**TASK DESCRIPTION:**
In the entries below, find each line with the string "will" and copy it.

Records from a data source
# # #

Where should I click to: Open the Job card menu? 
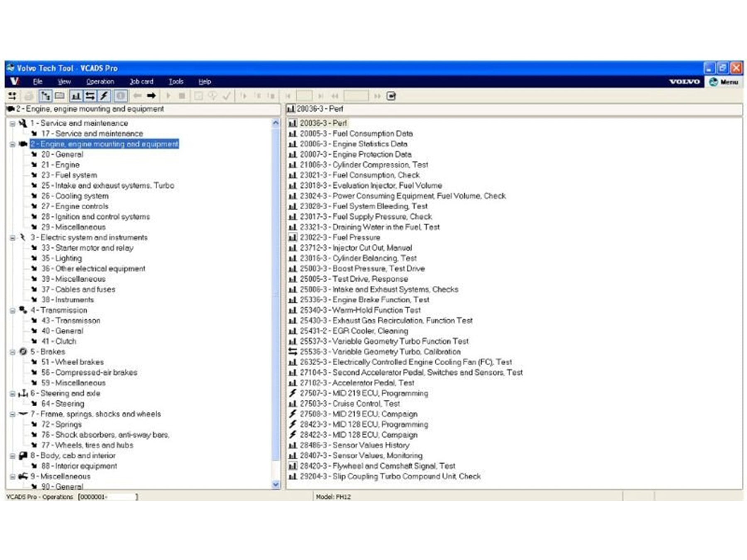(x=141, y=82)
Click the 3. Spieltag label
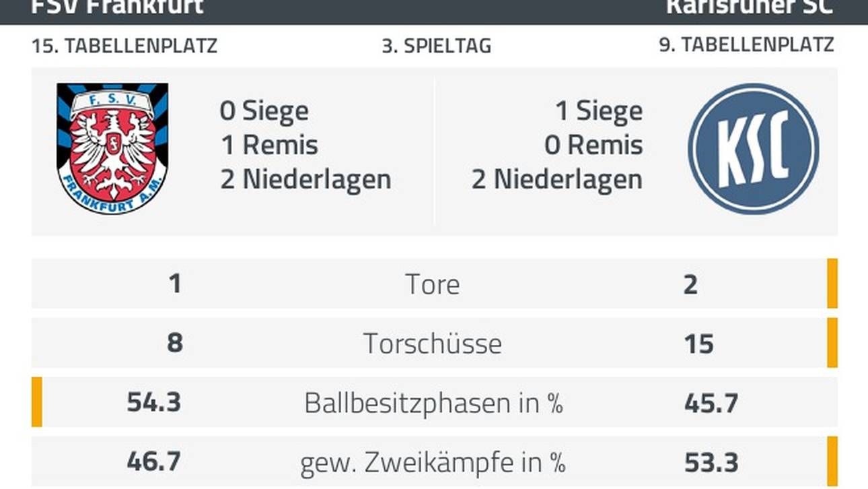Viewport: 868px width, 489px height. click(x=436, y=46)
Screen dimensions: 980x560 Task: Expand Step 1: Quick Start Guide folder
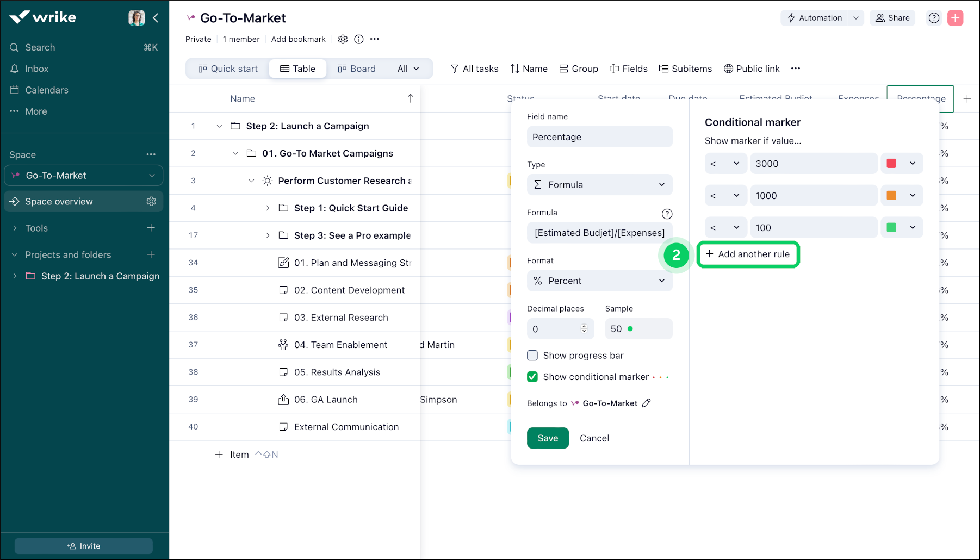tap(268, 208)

# # #

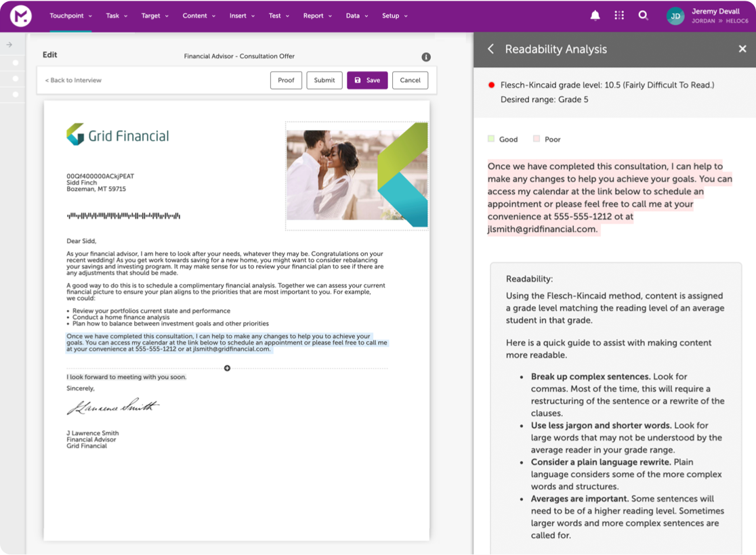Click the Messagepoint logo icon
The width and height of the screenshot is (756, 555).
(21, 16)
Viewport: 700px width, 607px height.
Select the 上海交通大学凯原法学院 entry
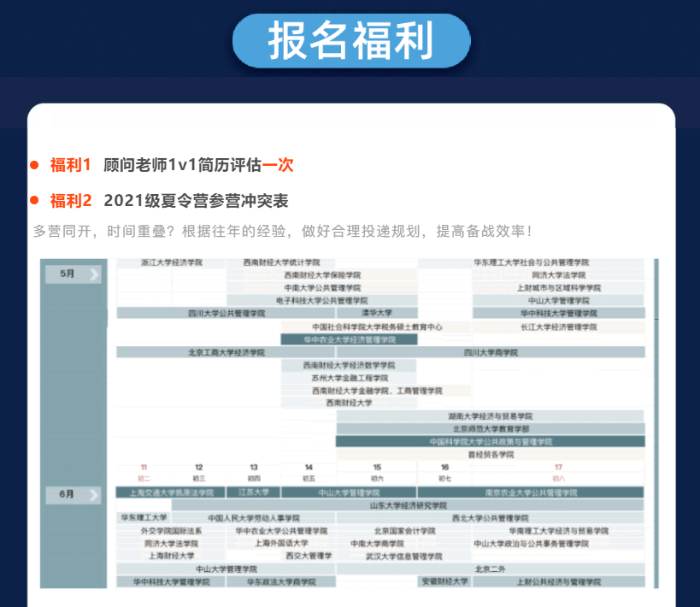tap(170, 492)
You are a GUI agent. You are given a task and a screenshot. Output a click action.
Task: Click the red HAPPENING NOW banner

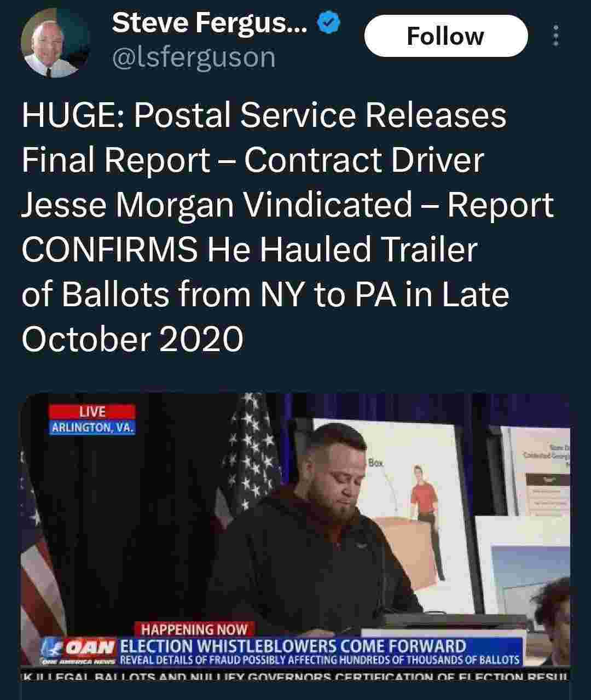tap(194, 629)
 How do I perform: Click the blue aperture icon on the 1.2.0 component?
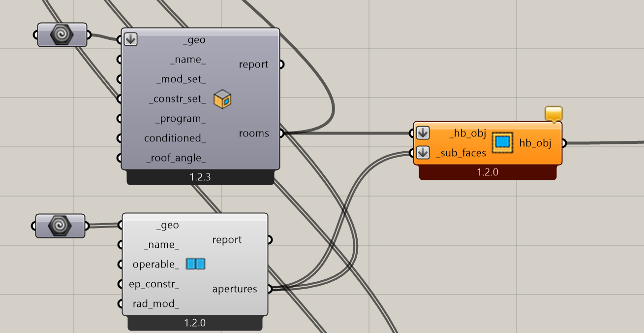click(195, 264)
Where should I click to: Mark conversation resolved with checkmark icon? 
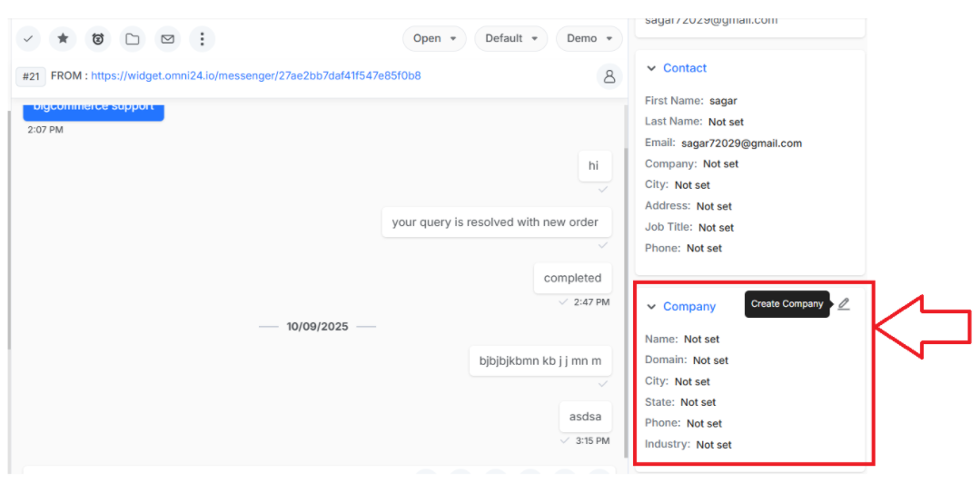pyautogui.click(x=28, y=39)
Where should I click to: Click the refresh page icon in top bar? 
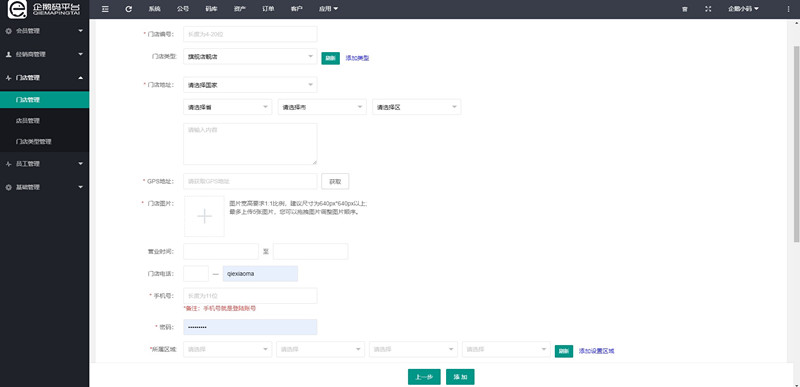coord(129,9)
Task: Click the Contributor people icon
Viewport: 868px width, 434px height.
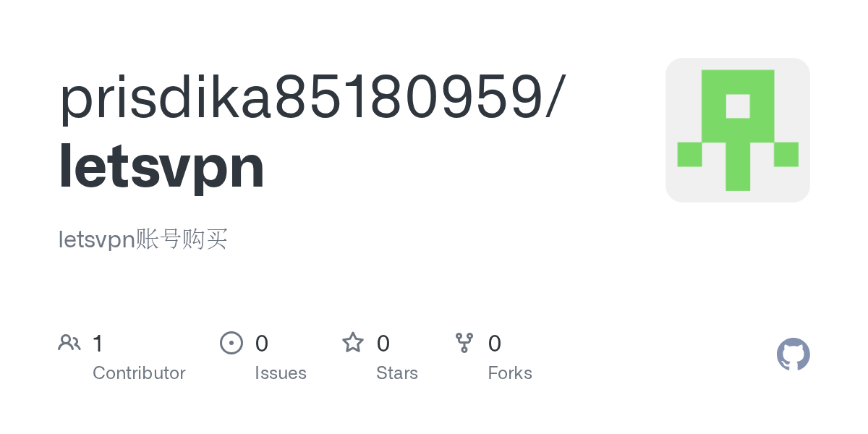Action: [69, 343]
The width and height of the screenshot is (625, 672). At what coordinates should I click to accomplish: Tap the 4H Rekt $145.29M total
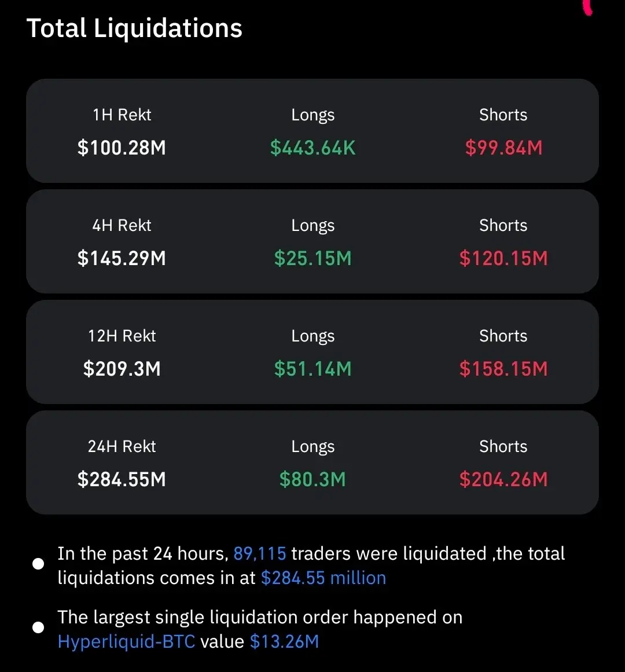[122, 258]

# # #

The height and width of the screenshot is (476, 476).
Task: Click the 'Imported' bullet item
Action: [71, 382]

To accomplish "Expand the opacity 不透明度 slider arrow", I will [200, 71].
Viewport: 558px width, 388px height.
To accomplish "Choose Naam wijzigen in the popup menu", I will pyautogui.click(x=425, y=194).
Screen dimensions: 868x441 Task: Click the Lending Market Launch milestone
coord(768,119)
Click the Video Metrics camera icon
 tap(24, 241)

# # #

**OUTPUT OF THE EXERCISE:**
To accomplish "Expand the opacity 不透明度 slider arrow", I will [200, 71].
To accomplish "Choose Naam wijzigen in the popup menu", I will pyautogui.click(x=425, y=194).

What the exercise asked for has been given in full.